Exoplanet spectroscopy with VLTI dual-field interferometry

£4.84M GBP

Funder Science and Technology Facilities Council
Recipient Organization University of Exeter
Country United Kingdom
Start Date Mar 31, 2024
End Date Mar 30, 2027
Duration 1,094 days
Number of Grantees 1
Roles Principal Investigator
Data Source UKRI Gateway to Research
Grant ID ST/Y002695/1
Grant Description

Direct imaging becomes an increasingly important tool in our toolbox for characterising exoplanets, in particular close to the snowline at a few astronomical units where most Jovian planets are expected to reside.

GAIA astrometry is destined to discover thousands of planets near the peak of the exoplanet distribution and to populate the mass-luminosity diagram.

However, determining the formation pathway of these planets will require spectroscopic follow-up that is very challenging, since most of the planets will be at separations <0.2" from their host star, a regime where even extreme-AO systems struggle to achieve the required contrast due to correlated speckle noise.

The GRAVITY instrument recently demonstrated that dual-field interferometry is able to achieve deep contrasts at inner working angles close to the diffraction-limit of the 8.2m VLT telescopes using the phase information provided interferometry.

This method effectively combining the star-light suppression from extreme adaptive optics with star-light suppression from interferometry.

The aim of this project is to develop this method further, to exploit it for the study of exoplanetary atmospheres, and to apply it for the first time in the shorter-wavelengths Y and J-bands (1.05-1.35 micrometer), a regime that is highly complementary to GRAVITY's K-band (2-2.4 micrometer).

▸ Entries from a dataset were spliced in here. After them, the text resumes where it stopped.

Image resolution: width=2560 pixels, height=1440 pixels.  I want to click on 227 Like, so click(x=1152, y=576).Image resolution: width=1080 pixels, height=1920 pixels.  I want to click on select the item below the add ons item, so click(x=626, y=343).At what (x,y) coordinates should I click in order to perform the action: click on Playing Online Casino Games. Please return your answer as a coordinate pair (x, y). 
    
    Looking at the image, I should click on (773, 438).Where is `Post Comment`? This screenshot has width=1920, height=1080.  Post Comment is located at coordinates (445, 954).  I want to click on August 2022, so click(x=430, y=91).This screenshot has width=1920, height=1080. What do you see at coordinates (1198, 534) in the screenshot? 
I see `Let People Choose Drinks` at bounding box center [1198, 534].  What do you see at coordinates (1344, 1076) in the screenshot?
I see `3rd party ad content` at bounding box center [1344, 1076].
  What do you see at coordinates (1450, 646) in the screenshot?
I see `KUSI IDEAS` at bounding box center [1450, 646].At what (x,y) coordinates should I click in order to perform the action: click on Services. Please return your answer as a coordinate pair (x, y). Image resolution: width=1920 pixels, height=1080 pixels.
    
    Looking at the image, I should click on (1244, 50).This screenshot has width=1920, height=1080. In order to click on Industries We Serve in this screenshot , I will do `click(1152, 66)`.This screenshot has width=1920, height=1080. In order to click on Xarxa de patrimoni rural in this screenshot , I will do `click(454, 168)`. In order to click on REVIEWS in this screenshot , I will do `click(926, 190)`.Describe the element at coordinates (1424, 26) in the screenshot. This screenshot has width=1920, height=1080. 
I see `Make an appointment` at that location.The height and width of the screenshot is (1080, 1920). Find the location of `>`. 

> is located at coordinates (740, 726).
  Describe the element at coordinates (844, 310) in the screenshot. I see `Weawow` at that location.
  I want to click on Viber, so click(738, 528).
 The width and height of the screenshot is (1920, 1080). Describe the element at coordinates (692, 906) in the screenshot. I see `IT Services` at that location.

For this purpose, we will commission an equivalent dual-field mode with the VLT unit telescopes at the BIFROST instrument that the Exeter group is currently building for the VLTI visitor focus.

Building on our experience with GRAVITY, we will implement equivalent starlight suppression algorithm in the BIFROST pipeline and validate them with first BIFROST data as it becomes available in the second year of the project.

We will push the science exploitation of GRAVITY and BIFROST for atmospheric retrieval, and combine data from the different wavebands to break current degeneracies between the C/O ratio and surface-gravity/metallicity for giant planets orbiting inside 10 au, such as Beta Pic c.